> Exercise details
Swap "compass" for "map" in the lines running from the one holding "Click the compass logo icon beside 收录中心" through the end of the material, both included. Give those lines back with nothing else changed, and leave out the pictures.

> Data supplied
= = = = = = =

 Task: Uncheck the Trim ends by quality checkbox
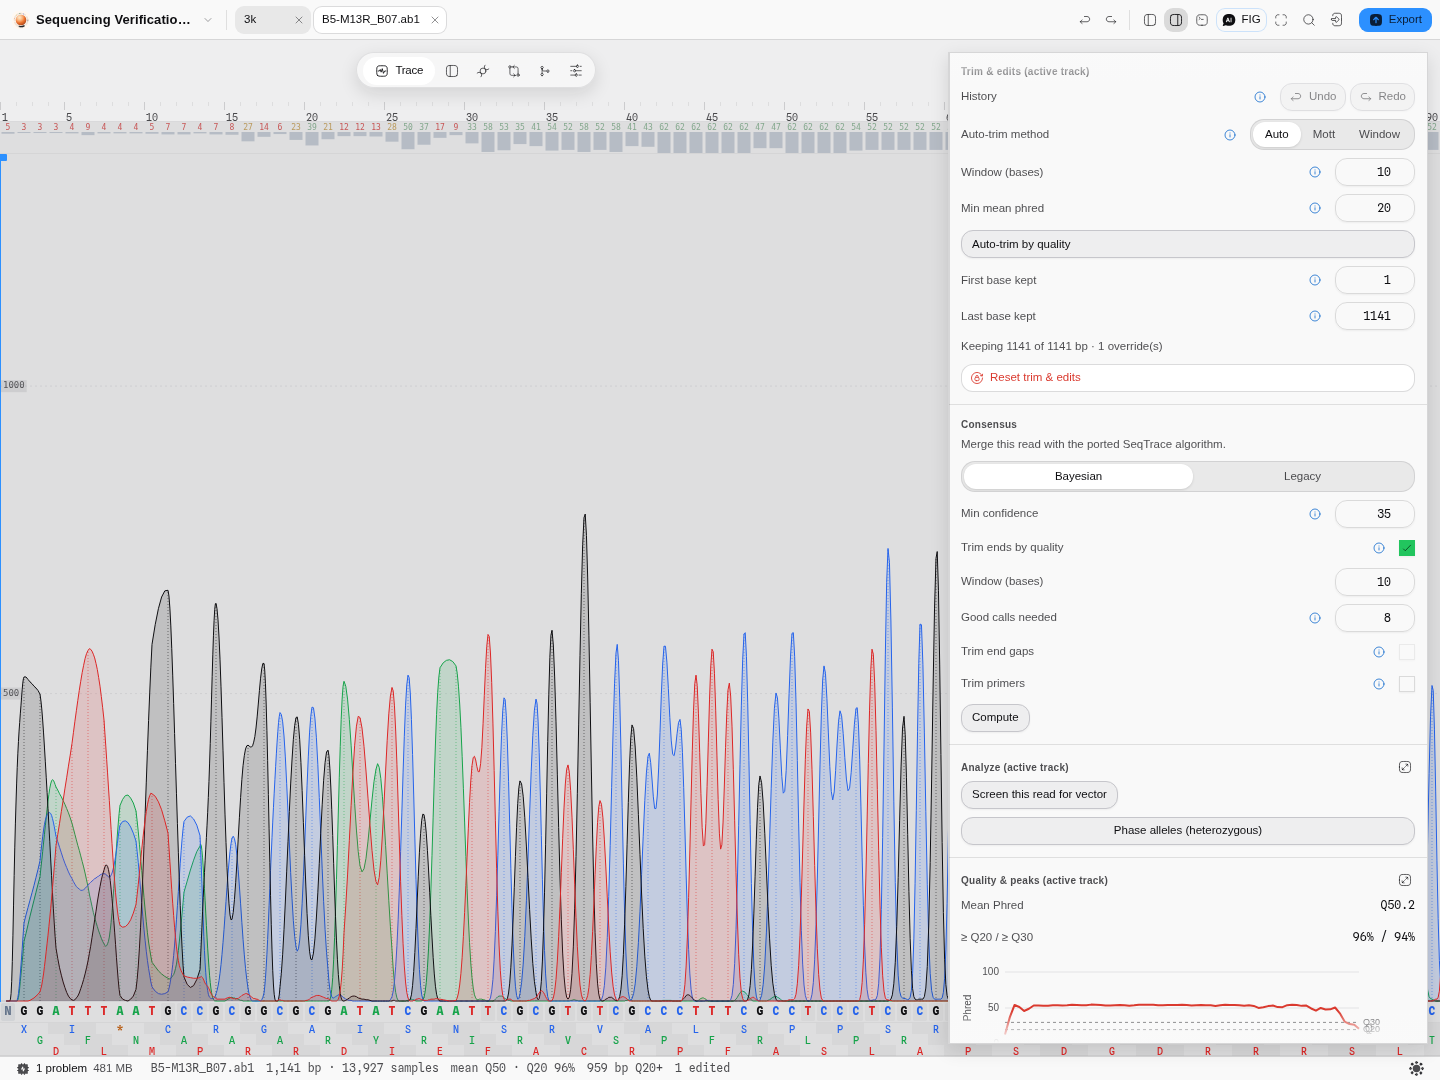(1407, 548)
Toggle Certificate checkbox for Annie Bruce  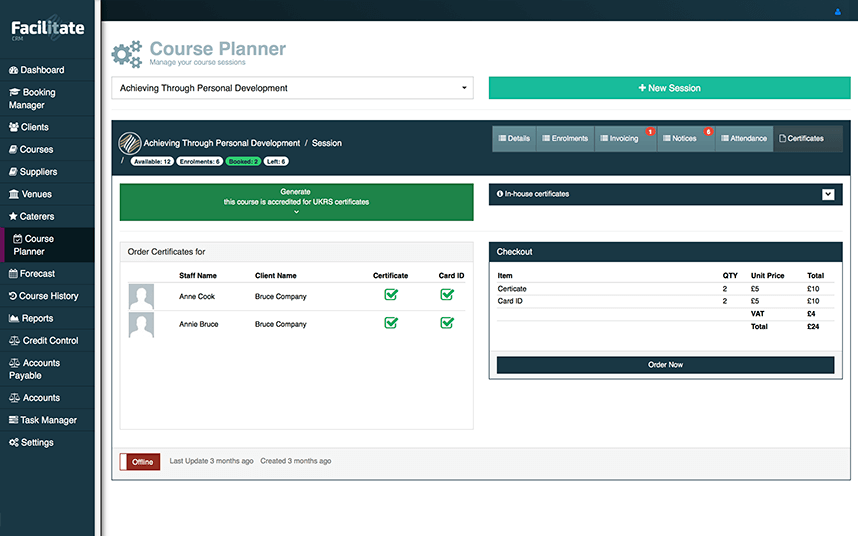point(391,323)
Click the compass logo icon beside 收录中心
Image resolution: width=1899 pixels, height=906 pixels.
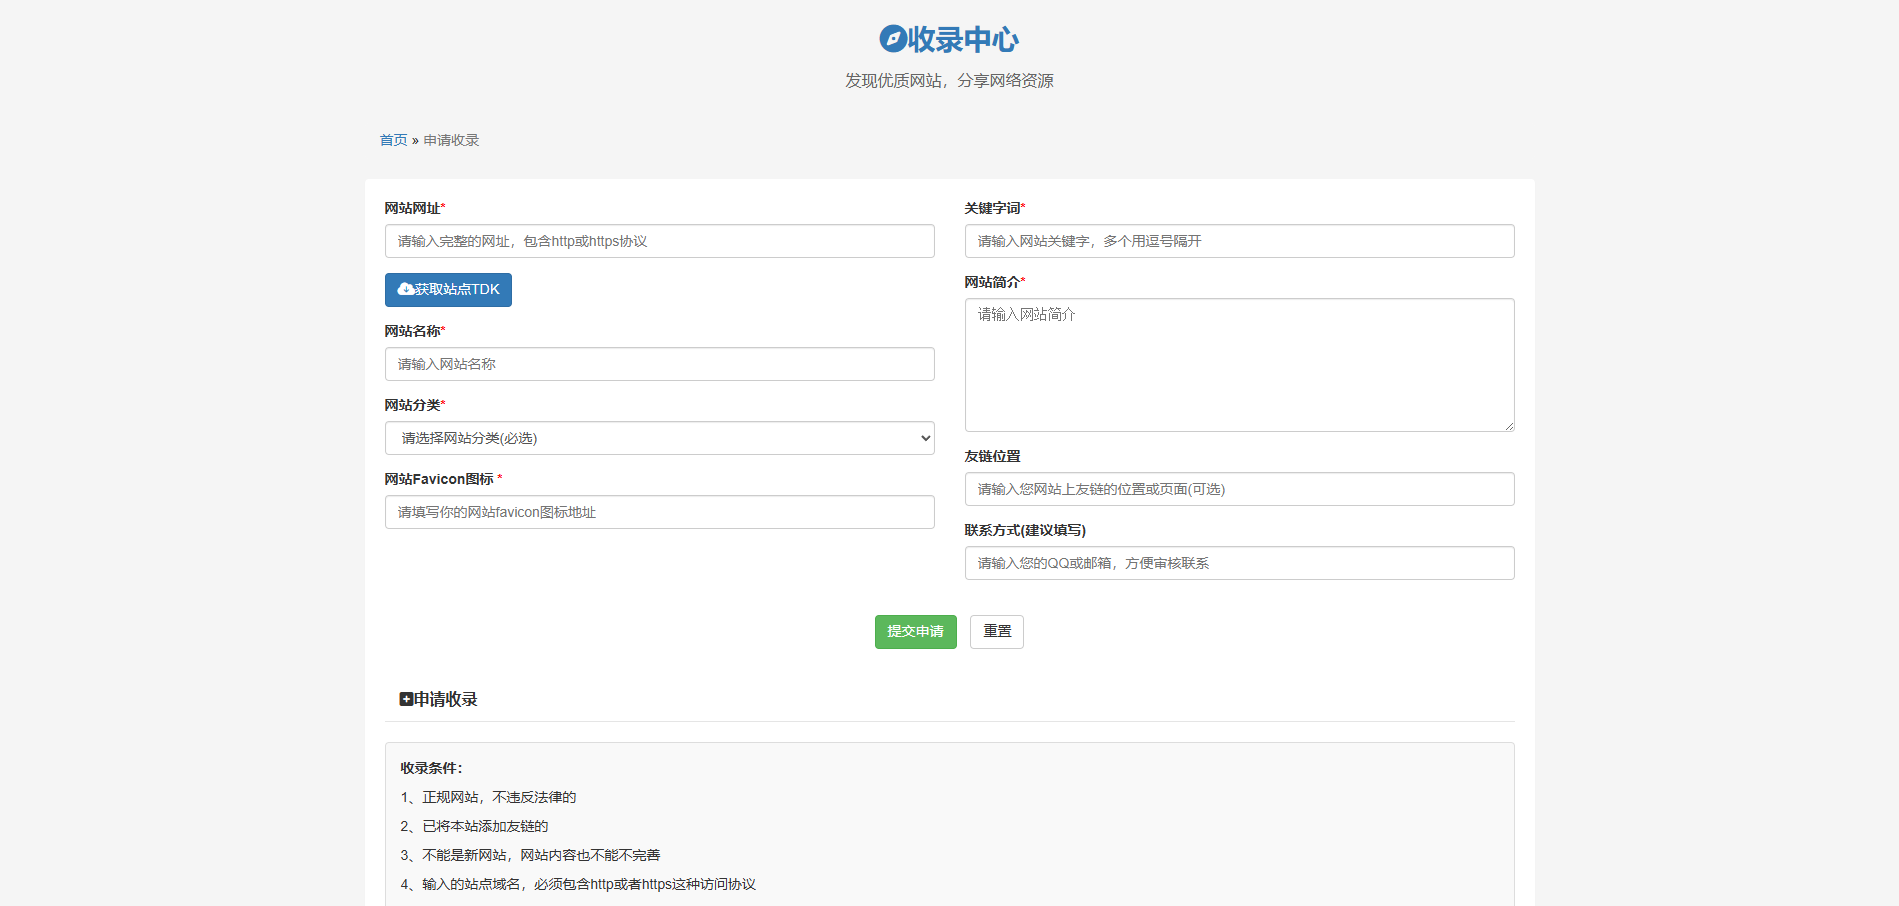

= = = = = = =

> Answer to the exercise
Click the map logo icon beside 收录中心
Image resolution: width=1899 pixels, height=906 pixels.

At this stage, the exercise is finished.